### GIVEN DATA ###

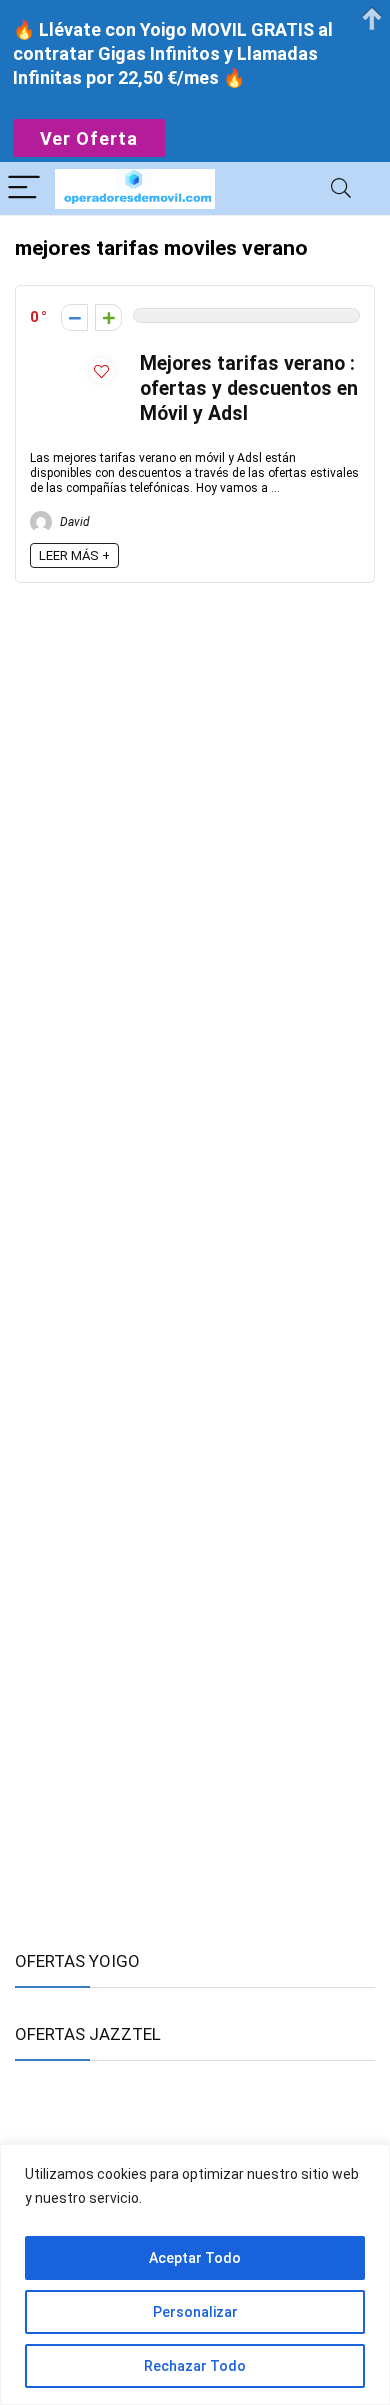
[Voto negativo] (74, 317)
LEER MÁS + (74, 555)
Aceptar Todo (195, 2258)
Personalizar (195, 2312)
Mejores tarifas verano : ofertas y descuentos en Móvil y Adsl (249, 388)
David (73, 522)
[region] (195, 2274)
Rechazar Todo (195, 2366)
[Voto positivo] (108, 317)
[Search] (341, 188)
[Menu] (24, 188)
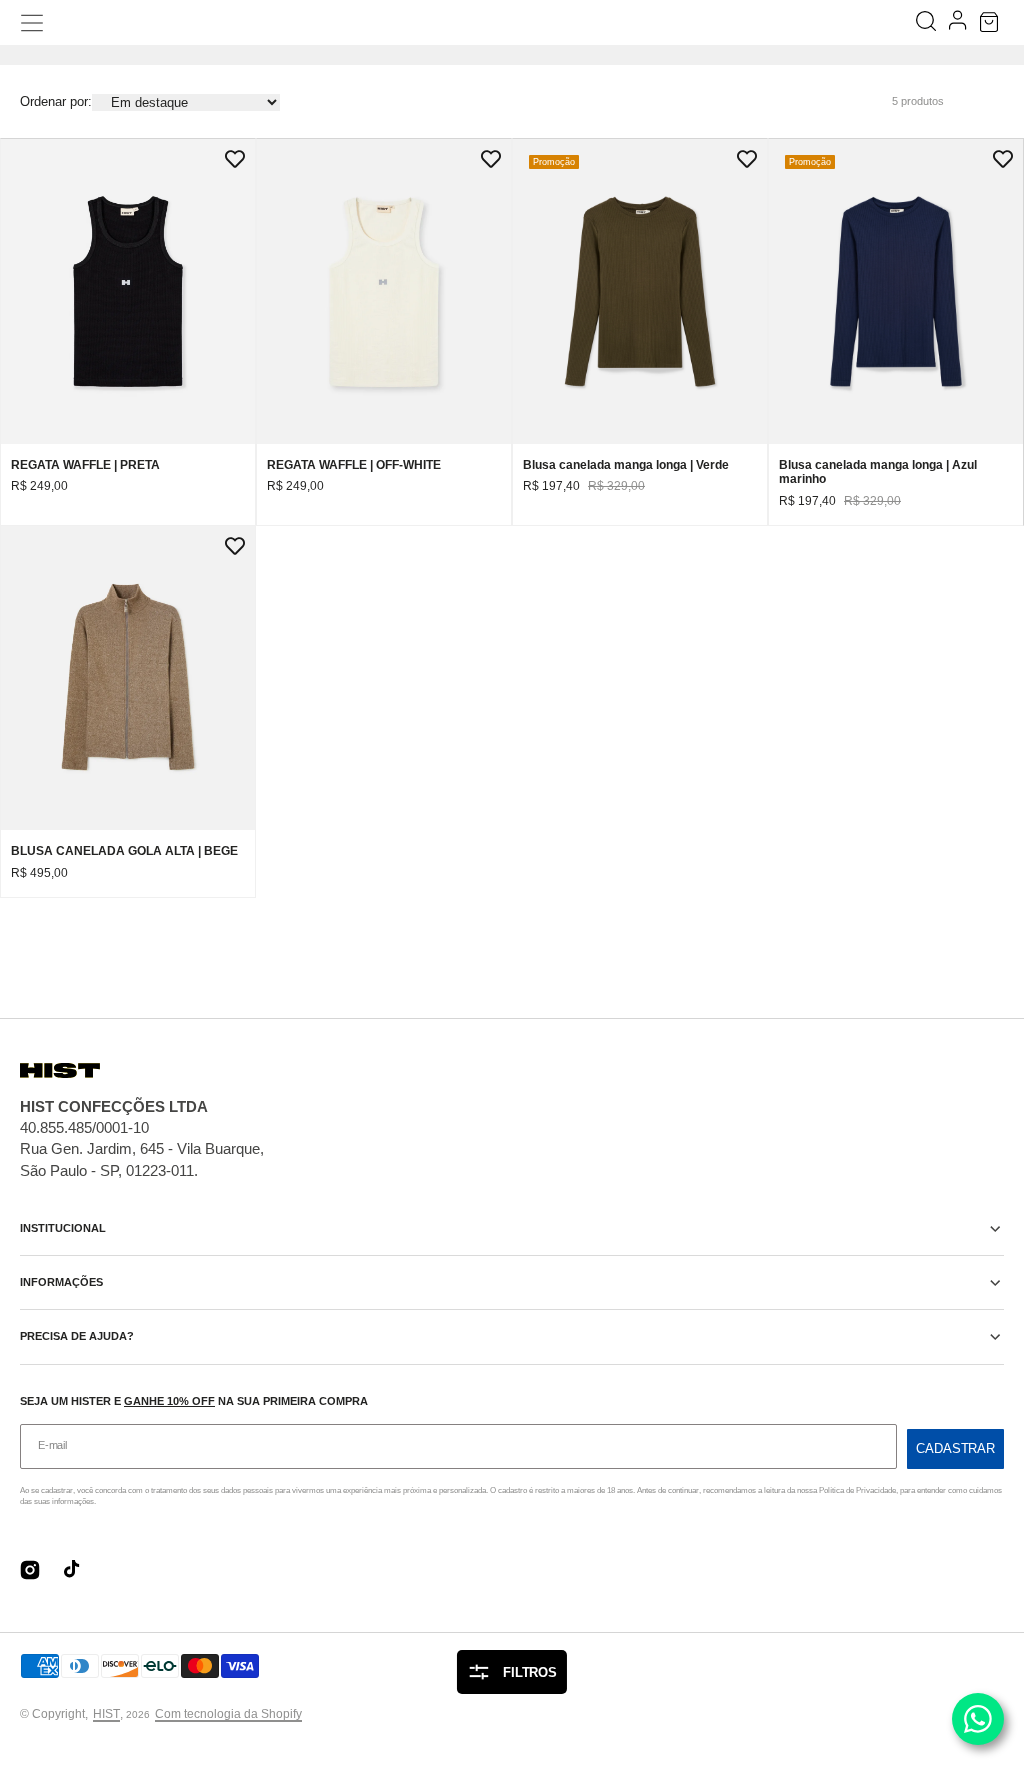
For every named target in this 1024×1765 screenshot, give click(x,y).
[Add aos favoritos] (235, 159)
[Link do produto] (128, 332)
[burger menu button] (32, 23)
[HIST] (512, 23)
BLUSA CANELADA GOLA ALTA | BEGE (124, 851)
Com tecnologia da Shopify (228, 1714)
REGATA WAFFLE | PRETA (85, 465)
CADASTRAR (955, 1448)
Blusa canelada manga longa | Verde (626, 465)
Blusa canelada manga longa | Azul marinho (878, 472)
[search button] (928, 23)
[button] (992, 23)
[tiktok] (74, 1570)
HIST (106, 1714)
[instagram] (30, 1570)
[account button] (960, 23)
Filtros (530, 1672)
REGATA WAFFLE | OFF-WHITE (354, 465)
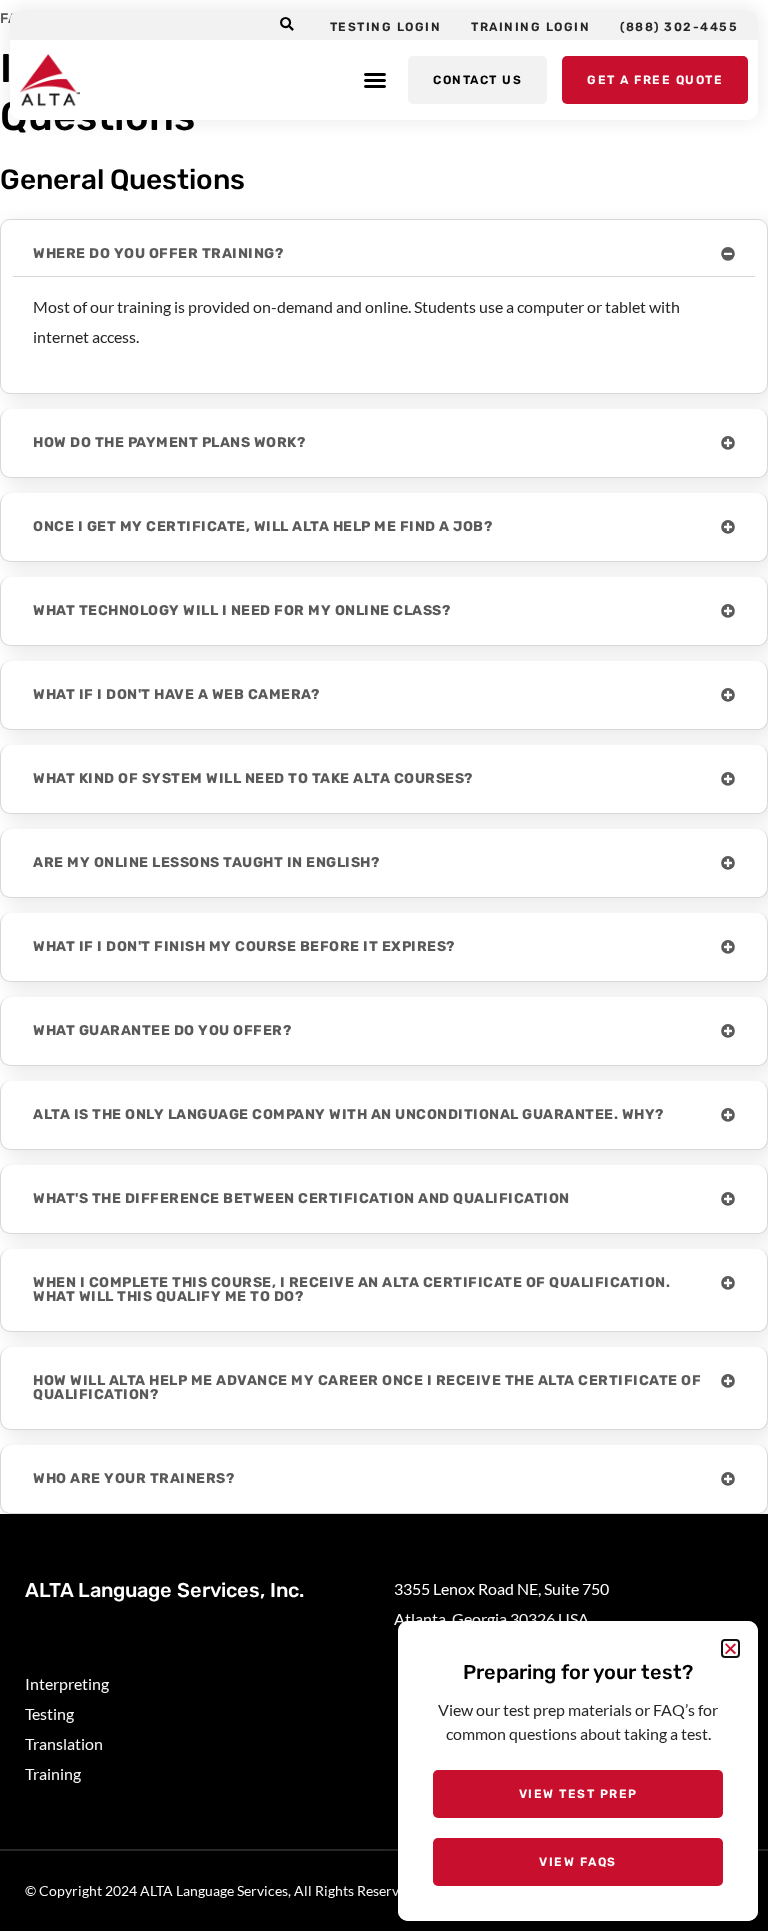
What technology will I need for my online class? (241, 610)
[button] (287, 25)
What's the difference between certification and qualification (301, 1198)
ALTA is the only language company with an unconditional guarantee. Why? (348, 1114)
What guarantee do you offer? (162, 1030)
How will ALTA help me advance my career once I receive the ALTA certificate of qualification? (367, 1387)
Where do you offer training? (158, 253)
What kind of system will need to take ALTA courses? (253, 778)
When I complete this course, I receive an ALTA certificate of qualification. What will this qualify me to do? (351, 1289)
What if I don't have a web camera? (176, 694)
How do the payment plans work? (169, 442)
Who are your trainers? (133, 1478)
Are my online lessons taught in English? (206, 862)
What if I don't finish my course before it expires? (244, 946)
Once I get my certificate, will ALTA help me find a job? (262, 526)
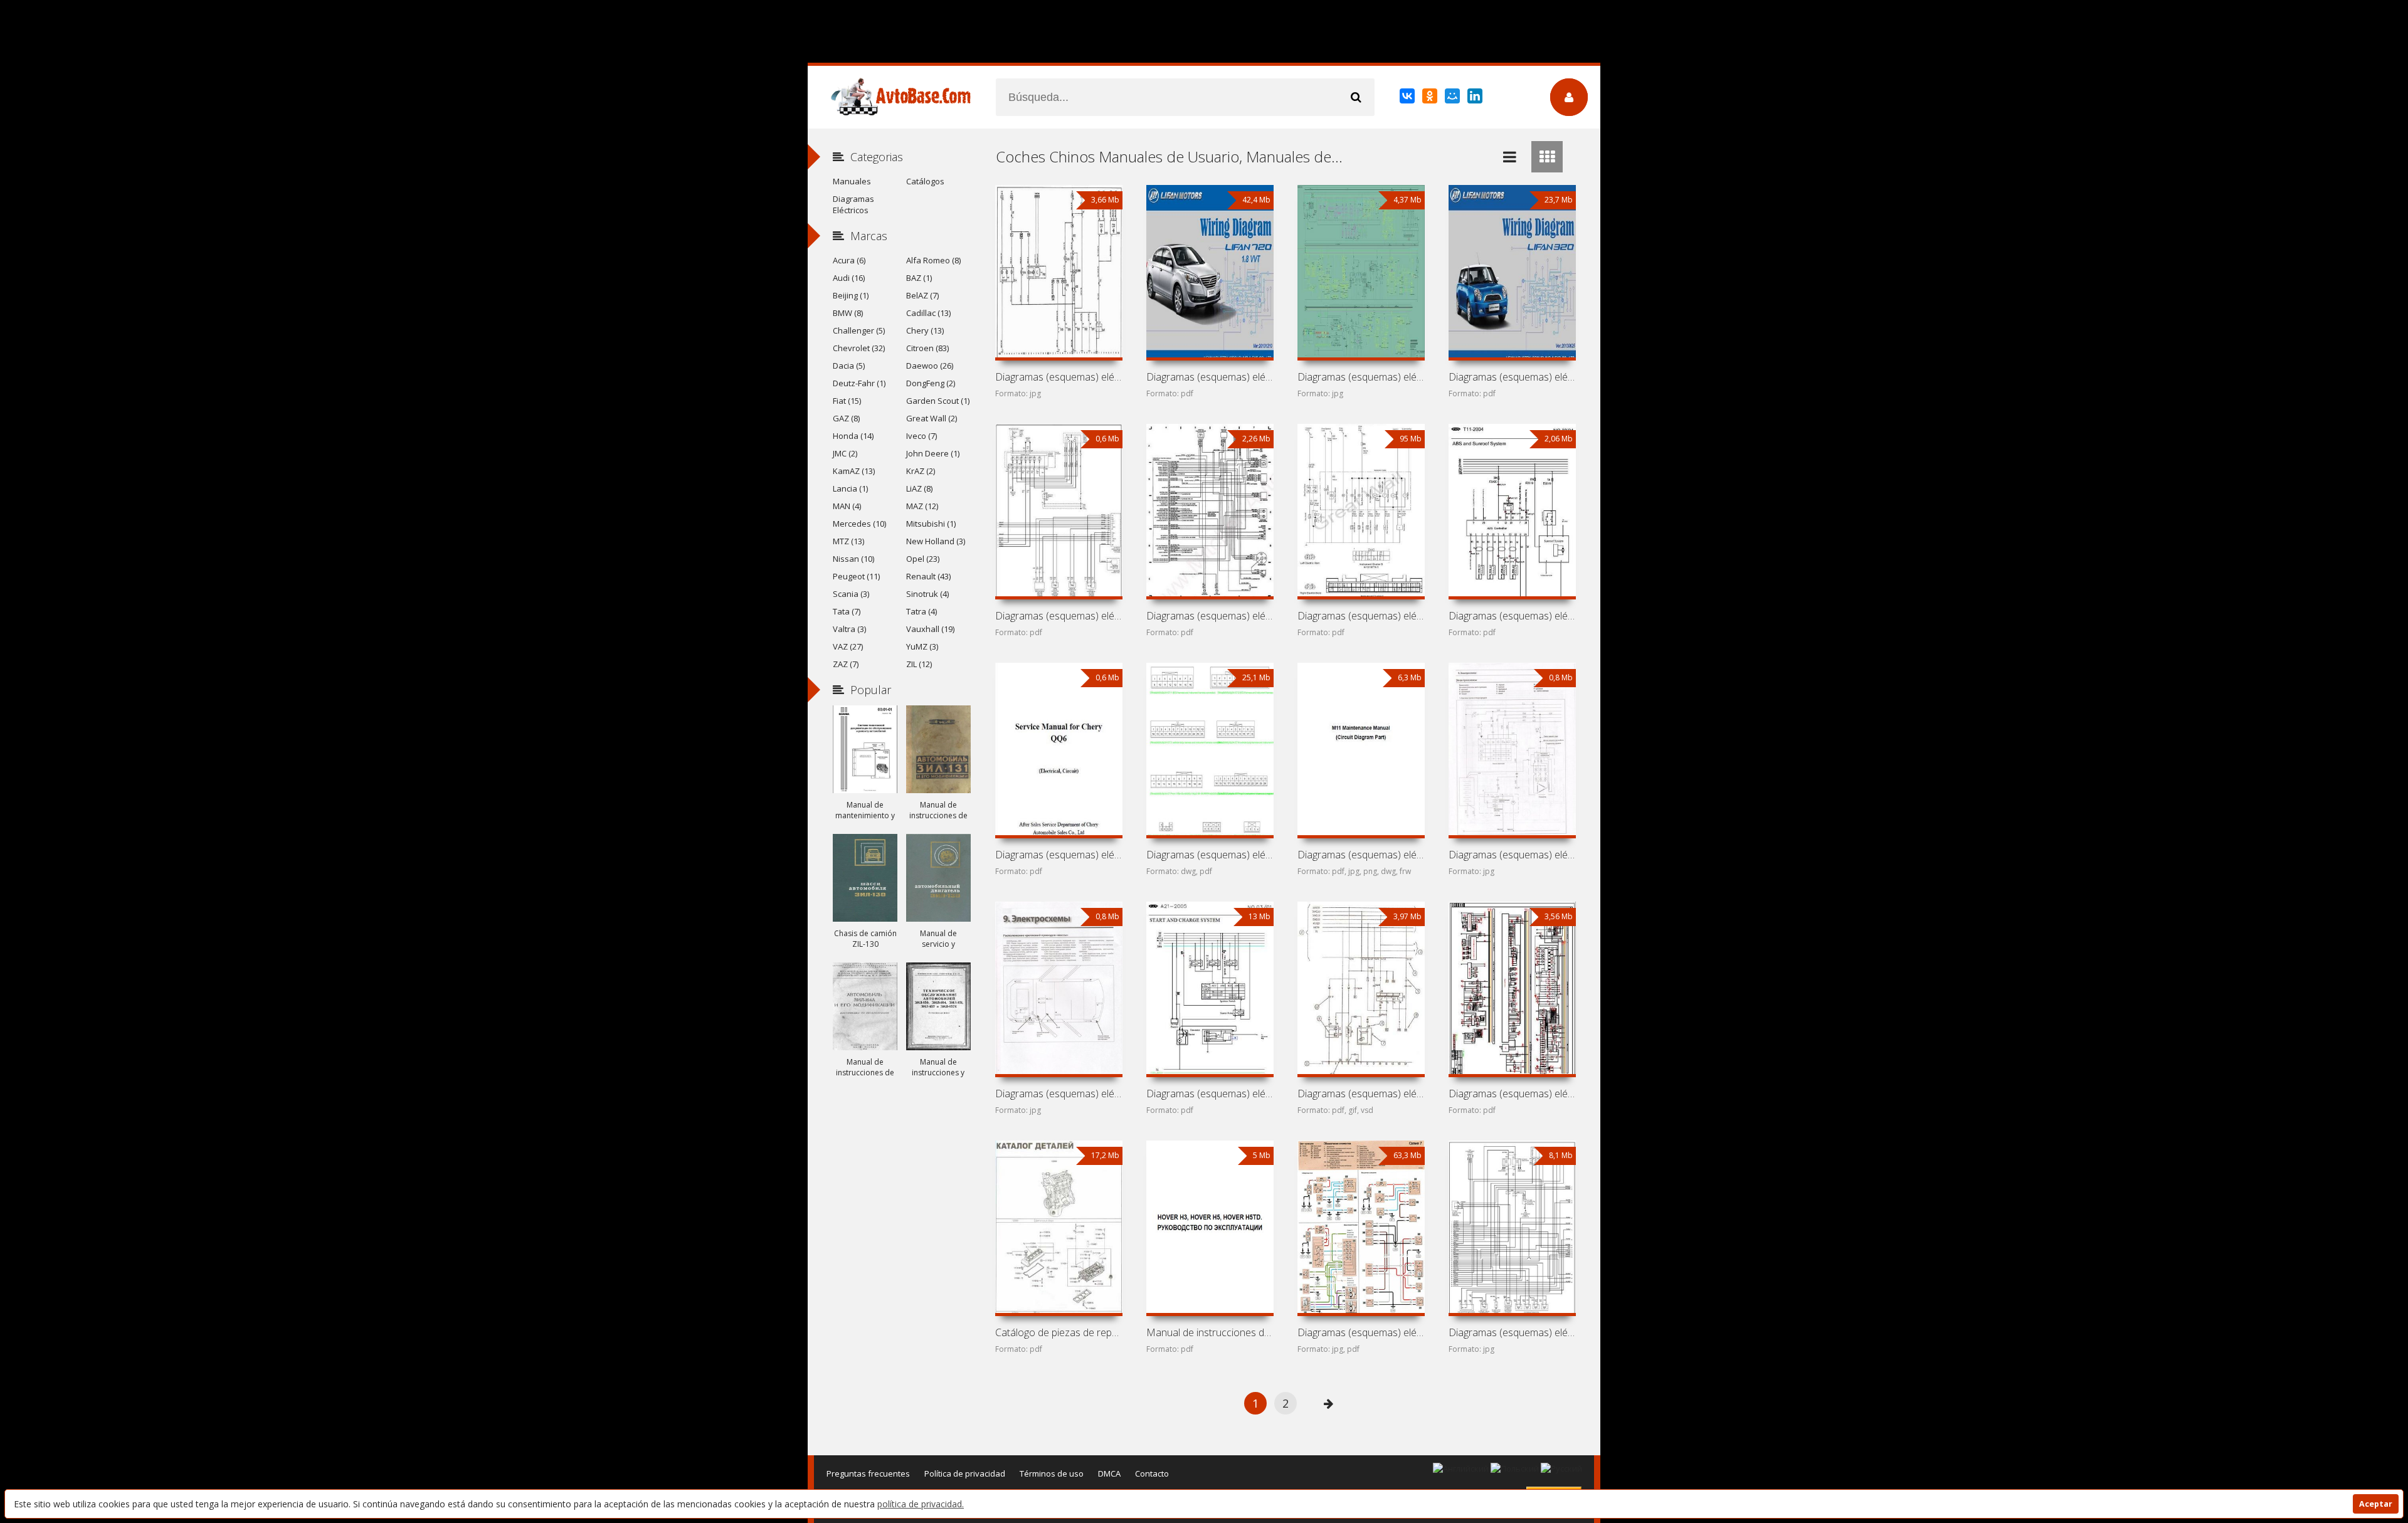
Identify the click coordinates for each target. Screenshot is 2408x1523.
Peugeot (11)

###

● **EXERCISE DIRECTIONS**: Provide the lines again, unchanged, from where the data above begins through the line containing "Are my online", both ends included, omitting pictures and adding nothing.

● **TASK ANSWER**:
[Voto negativo] (74, 317)
LEER MÁS + (74, 555)
Aceptar Todo (195, 2258)
Personalizar (195, 2312)
Mejores tarifas verano : ofertas y descuentos en Móvil y Adsl (249, 388)
David (73, 522)
[region] (195, 2274)
Rechazar Todo (195, 2366)
[Voto positivo] (108, 317)
[Search] (341, 188)
[Menu] (24, 188)
For every named target in this 1024×1765 screenshot, give click(x,y).
[Add aos favoritos] (235, 159)
[Link do produto] (128, 332)
[burger menu button] (32, 23)
[HIST] (512, 23)
BLUSA CANELADA GOLA ALTA | BEGE (124, 851)
Com tecnologia da Shopify (228, 1714)
REGATA WAFFLE | PRETA (85, 465)
CADASTRAR (955, 1448)
Blusa canelada manga longa | Verde (626, 465)
Blusa canelada manga longa | Azul marinho (878, 472)
[search button] (928, 23)
[button] (992, 23)
[tiktok] (74, 1570)
HIST (106, 1714)
[instagram] (30, 1570)
[account button] (960, 23)
Filtros (530, 1672)
REGATA WAFFLE | OFF-WHITE (354, 465)
What technology will I need for my online class? (241, 610)
[button] (287, 25)
What's the difference between certification and qualification (301, 1198)
ALTA is the only language company with an unconditional guarantee. Why? (348, 1114)
What guarantee do you offer? (162, 1030)
How will ALTA help me advance my career once I receive the ALTA certificate of qualification? (367, 1387)
Where do you offer training? (158, 253)
What kind of system will need to take ALTA courses? (253, 778)
When I complete this course, I receive an ALTA certificate of qualification. What will this qualify me to do? (351, 1289)
What if I don't have a web camera? (176, 694)
How do the payment plans work? (169, 442)
Who are your trainers? (133, 1478)
Are my online lessons taught in English? (206, 862)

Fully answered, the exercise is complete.